SELECTED PASSAGE
— Start —

To enable Carrier Ethernet to fulfil this role it needs to be able to carry each of the three transport-network layer protocols used in mobile networks – TDM, as still widely used in GSM networks, and ATM or IP for UMTS. There are various standard ways to do this, the most common being to tunnel the transport-network layer traffic over Carrier Ethernet in a 'pseudo-wire' (also known as PWE3 and defined by the IETF in RFC3985). These tunnelling techniques are used for TDM and ATM, and are also an option for carrying IP.

Ethernet interfaces run at either 10/100Mbit/s or 10/100/1000Mbit/s and automatically sense the line rate of connected interfaces. Although a physical link such as a microwave radio system might have multiple Gigabit Ethernet interfaces, the actual capacity of the link is likely to be much lower than the sum of the physical interfaces. The bandwidth of Ethernet backhaul services may also be limited because the physical interface may have one or more corresponding logical interfaces, known as virtual LANs, whose bandwidths are also less than that of the physical interface.

Mobile network traffic varies considerably, from voice and real-time data services to interactive gaming and mobile TV. The various traffic types place varying requirements on the backhaul network and so offer an opportunity for traffic engineering. This traffic engineering results in a high probability of a statistical multiplexing gain when several access circuits are connected through one point, since each link will carry different mixes of traffic.

This means the network is used more efficiently, so long as the design has correctly accounted for the type of traffic being carried and the total capacity requirement. This means that the sum of the backhaul from an aggregation node to the core site will be less than the sum of the individual access circuits.

This is one of the key advantages of using Carrier Ethernet. As a packet (strictly, a frame-based) technology, one can apply quality of service, differentiate and aggregate traffic from multiple links onto one connection and separate traffic logically within a single physical interface.

In sync

Radio networks need a stable RF transmission signal to function well. This is especially true for cellular networks, both for regulatory reasons, to ensure basestations only transmit within their authorised frequency bands, and for mobility reasons, to support seamless handover between cell sites. This is particularly important as the mobile device will have to lock on to a new cell prior to a handover, so the frequency at which the new cell is transmitting must be accurate.

— End —

PROBLEM STATEMENT
Can you set down the Carrier Ethernet backhaul passage word for word, from "Mobile network traffic" to "mixes of traffic."?

PROVIDED DATA
— Start —

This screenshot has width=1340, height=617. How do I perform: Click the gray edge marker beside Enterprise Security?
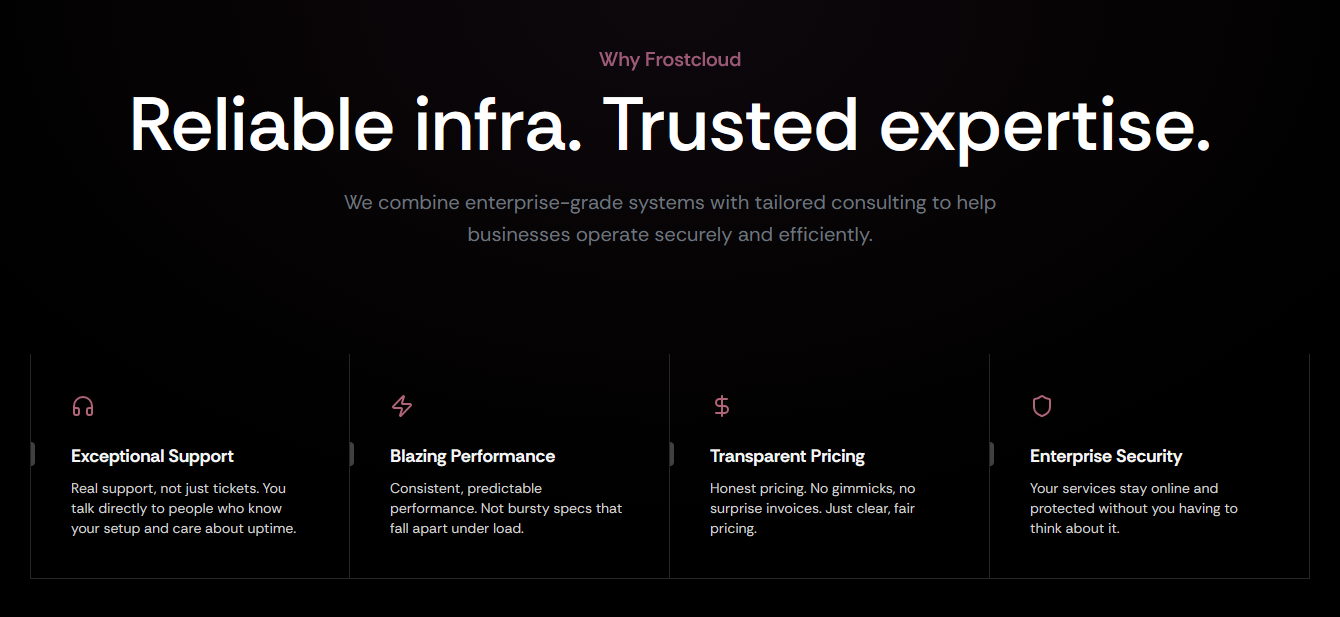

— End —

WRITTEN RESPONSE
Mobile network traffic varies considerably, from voice and real-time data services to interactive gaming and mobile TV. The various traffic types place varying requirements on the backhaul network and so offer an opportunity for traffic engineering. This traffic engineering results in a high probability of a statistical multiplexing gain when several access circuits are connected through one point, since each link will carry different mixes of traffic.